# 2. Feature Extraction

This notebook processes the downloaded images to extract features for our two models:
1. **Feature A (K-Means):** Dominant colors (for XGBoost).
2. **Feature B (Histogram):** 3D Color Histogram (for MLP).

In [None]:
import cv2
import numpy as np
import pandas as pd
import os
import sys
from tqdm import tqdm

# Add src to path
sys.path.append("../src")
from features import extract_kmeans_features, extract_histogram_features

# Constants
DATA_DIR = "../data"
RAW_IMG_DIR = os.path.join(DATA_DIR, "raw")
PROCESSED_DIR = os.path.join(DATA_DIR, "processed")
METADATA_PATH = os.path.join(PROCESSED_DIR, "pokemon_metadata.csv")

In [None]:
# Load Metadata
df = pd.read_csv(METADATA_PATH)
print(f"Loaded {len(df)} entries.")

## Run Extraction

In [None]:
kmeans_features = []
hist_features = []
valid_indices = []

print("Extracting features...")
for idx, row in tqdm(df.iterrows(), total=len(df)):
    img_path = os.path.join(RAW_IMG_DIR, f"{row['name']}.png")
    
    if not os.path.exists(img_path):
        continue
        
    feats_a = extract_kmeans_features(img_path)
    feats_b = extract_histogram_features(img_path)
    
    if feats_a is not None and feats_b is not None:
        kmeans_features.append(feats_a)
        hist_features.append(feats_b)
        valid_indices.append(idx)

# Create final DataFrames
X_kmeans = pd.DataFrame(kmeans_features)
X_hist = pd.DataFrame(hist_features)
y = df.loc[valid_indices, ['type1', 'type2']]

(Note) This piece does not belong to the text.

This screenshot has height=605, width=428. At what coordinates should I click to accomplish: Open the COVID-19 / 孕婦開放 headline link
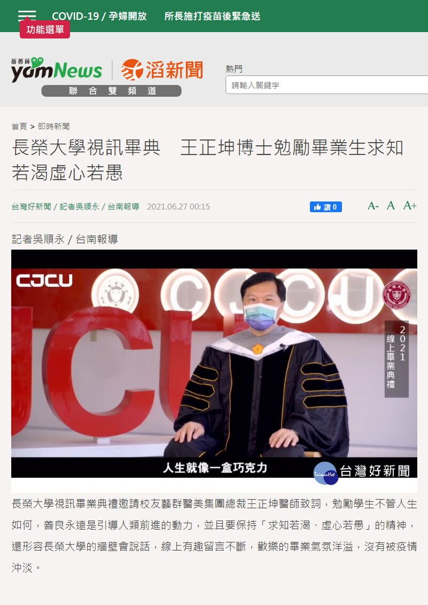(x=100, y=16)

print(f"Processed {len(X_kmeans)} images successfully.")

## Save Datasets

In [None]:
X_kmeans.to_csv(os.path.join(PROCESSED_DIR, "X_kmeans.csv"), index=False)
X_hist.to_csv(os.path.join(PROCESSED_DIR, "X_hist.csv"), index=False)
y.to_csv(os.path.join(PROCESSED_DIR, "y_labels.csv"), index=False)

print("Datasets saved.")